With these two new parts available, the SGs de novo biosynthetic pathway was reconstructed in E. coli based on a heterologous ent-kaurene pathway (plasmid pZQ03) previously assembled9 and a combinatorial mevalonic acid pathway consisting of two expression cassettes introduced into E. coli (BL21(DE3) pXL17/pXL13 (Supplementary information, Figures S4 and S5), designated as strain SSY10) to improve isoprenoid precursor supply. Under optimized conditions of IPTG (0.02 mM) and fermentation temperature (30 °C), the maximum yield of ent-kaurene was improved from 2.16 mg l−1 to 194.12 mg l−1 (in shake flask, Supplementary information, Figure S6) and 1.872 g l−1 (in 5-l bioreactor, Supplementary information, Figure S7).

Of the cytochrome P450 module, ent-kaurene oxidase (KO) and KAH are responsible for the sequential C19 oxidation and C13 hydroxylation of ent-kaurene. The KO from S. rebaudiana (KO_Sr) was incorporated into plasmid pSY400 along with its electron transfer partner CPR_Sr from S. rebaudiana. Although functionally expressing plant membrane-bound CYP enzymes in the prokaryotic host E. coli is usually a great challenge, the strain SSY10 pSY414 produced 42.49 mg l−1 kaurenoic acid at 30 °C with 0.02 mM IPTG added (Supplementary information, Figure S8). To enhance the functional expression of KO_Sr, we further optimized the fermentation temperature and IPTG concentration. Encouragingly, the highest yield of kaurenoic acid (22 °C and 0.1 mM IPTG) reached 100.23 mg l−1. Subsequently, the KAH enzyme was further incorporated to construct the steviol pathway (strain SSY10 pSY426). Although only trace amounts of steviol could be detected by employing KAH_ACD93722, with the more active KAHn2 (strain SSY10 pSY427), steviol yield reached 0.605 mg l−1with the kaurenoic acid accumulated to 85.4 mg l−1. Further engineering the N terminus of KAHn2 by truncation or substitation with the N terminus of bovine 17α-hydroxylase did not relieve this bottleneck. The heterologous CYP714A2 from A. thaliana was then tested to replace S. rebaudiana-derived KAHs.
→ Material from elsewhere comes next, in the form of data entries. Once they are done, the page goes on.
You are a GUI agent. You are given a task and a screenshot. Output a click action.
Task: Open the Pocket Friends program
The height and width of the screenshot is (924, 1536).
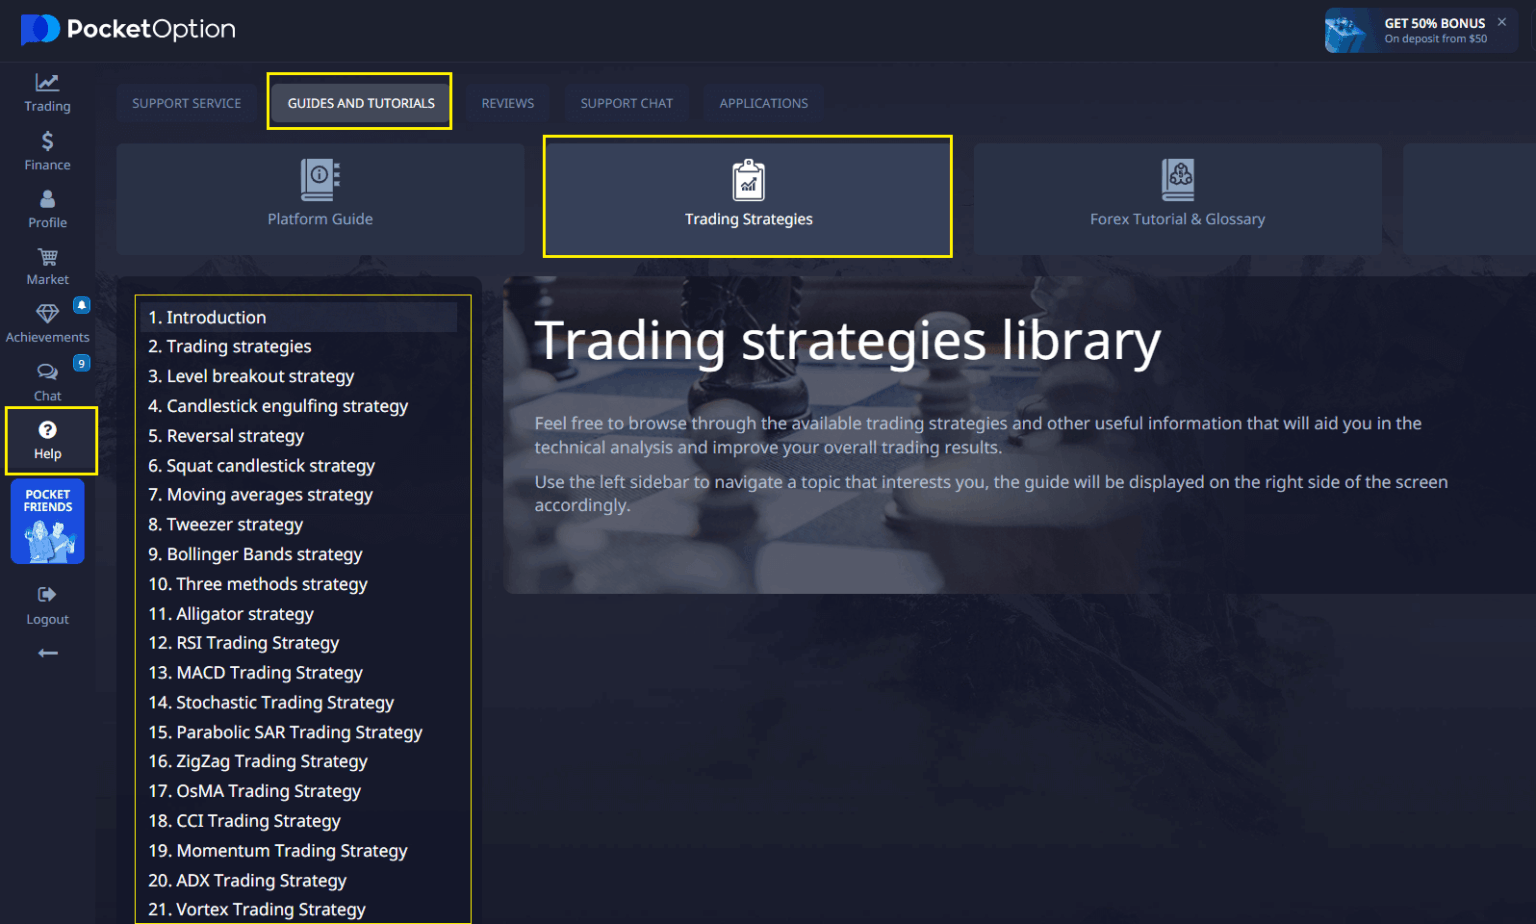(47, 521)
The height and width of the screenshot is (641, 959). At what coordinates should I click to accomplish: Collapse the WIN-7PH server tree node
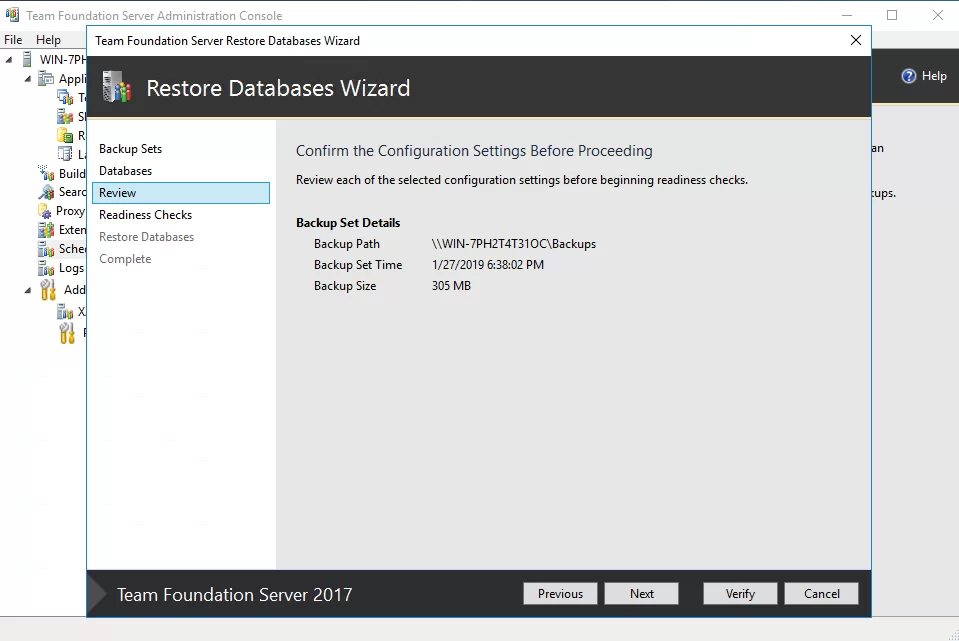click(10, 59)
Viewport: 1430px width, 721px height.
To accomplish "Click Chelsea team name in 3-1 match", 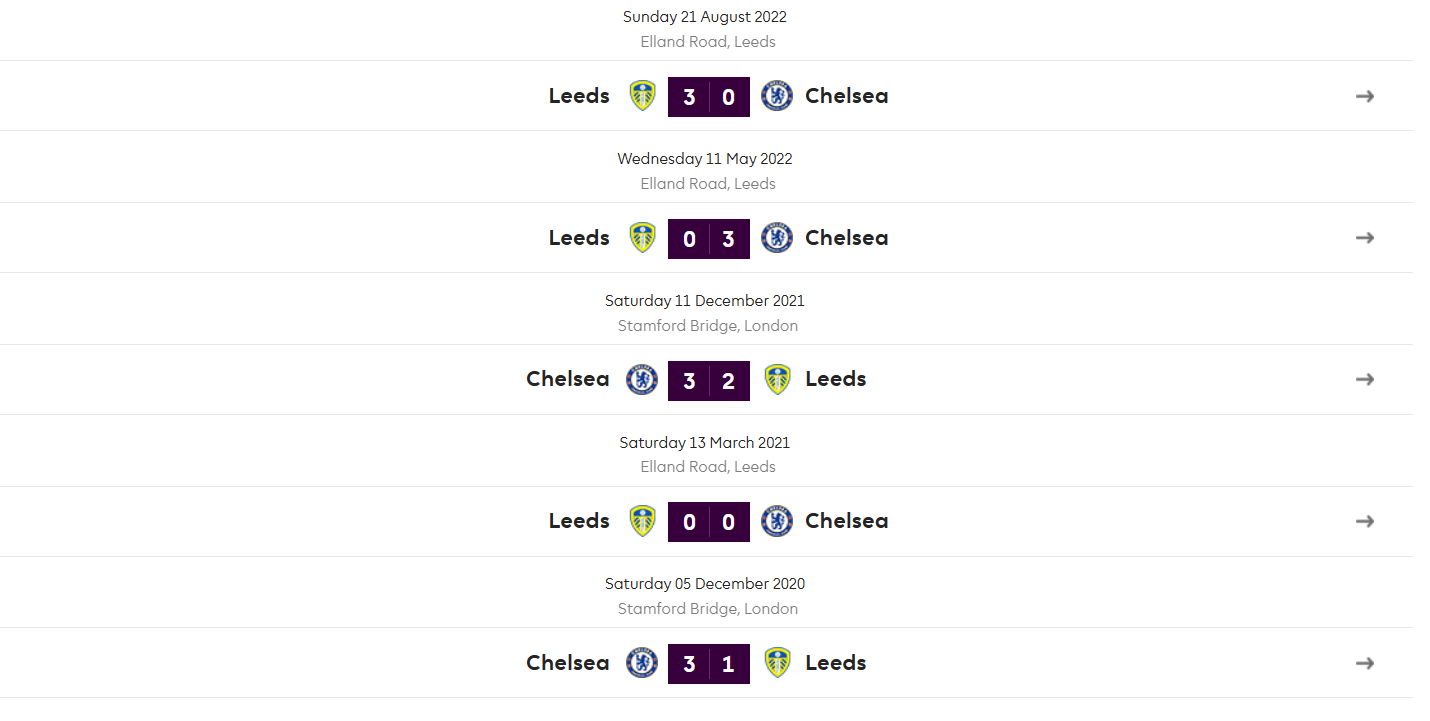I will pyautogui.click(x=568, y=663).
Steviol yield in strain SSY10 pSY429 with CYP714A2 reached 9.47 mg l−1, which represented a 15.7-fold improvement compared with that of KAHn2. However, the level of kaurenoic acid in this strain still reached 78.52 mg l−1. More active KAH was explored through various engineering methodologies. When we engineered the N terminus of CYP714A2, the construct 17αtr29CYP714A2 produced 15.47 mg l−1of steviol (strain SSY10 pSY438; Figure 1D and 1E), which was improved by 63% compared with that of native CYP714A2.

Afterwards, the UGT module UGT85C2/UGT91D2w/UGT74G1/UGT76G1 (strain SSY10 pSY447; Supplementary information, Figure S9) was further assembled and incorporated into the highest steviol producer with 17αtr29CYP714A2 to achieve the complete biosynthesis of SGs in E. coli. After 5-day cultivation, the components of SGs were detected by LC-MS in the fermentation broth. Yield of the major component RA reached 10.03 mg l−1 (Figure 1F and 1G).
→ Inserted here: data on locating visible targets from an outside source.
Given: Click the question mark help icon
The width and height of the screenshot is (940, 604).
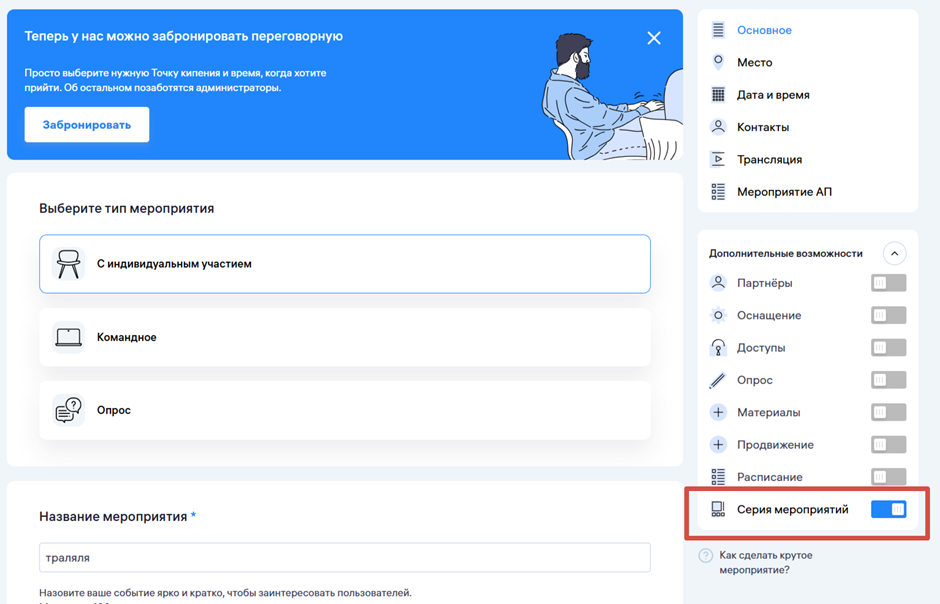Looking at the screenshot, I should (x=706, y=556).
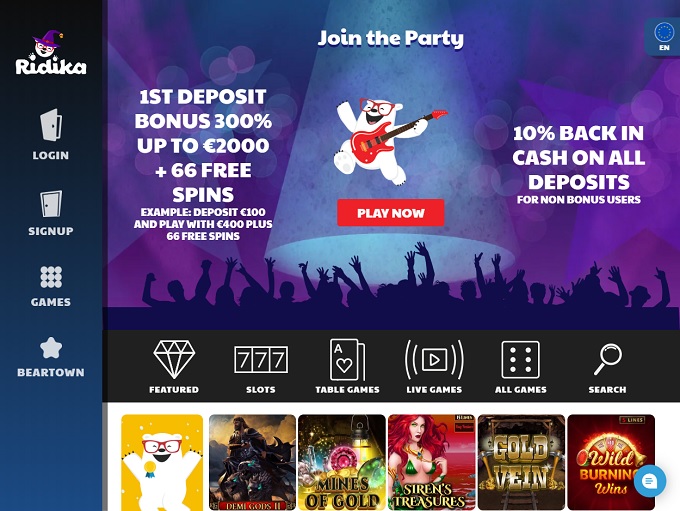This screenshot has width=680, height=511.
Task: Open the live chat bubble
Action: 650,481
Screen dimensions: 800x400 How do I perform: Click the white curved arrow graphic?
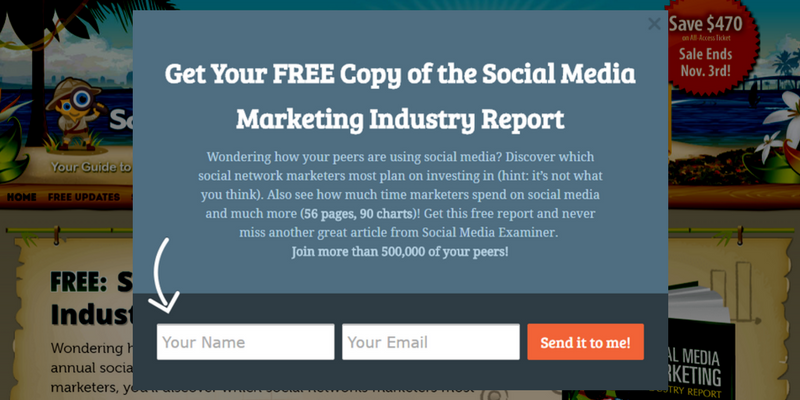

In summary, we identified a novel KAH KAHn2 from S. rebaudiana based on mining of the RNA-seq data and characterized KAH_ACD93722 with the activity of 13α-hydroxylase and a UDP-glucosyltransferase UGT91D2w with the activity of steviol-13-monoglucoside-1,2-glucosyltransferase in E. coli. We have successfully established a novel pathway and constructed an E. coli strain for the production of SGs. This study has laid a solid foundation for developing E. coli as a host for heterologous production of SGs, and provided an example that E. coli can also serve as a promising chassis for heterologous biosynthesis of complex terpenoids highly modified by P450 enzymes.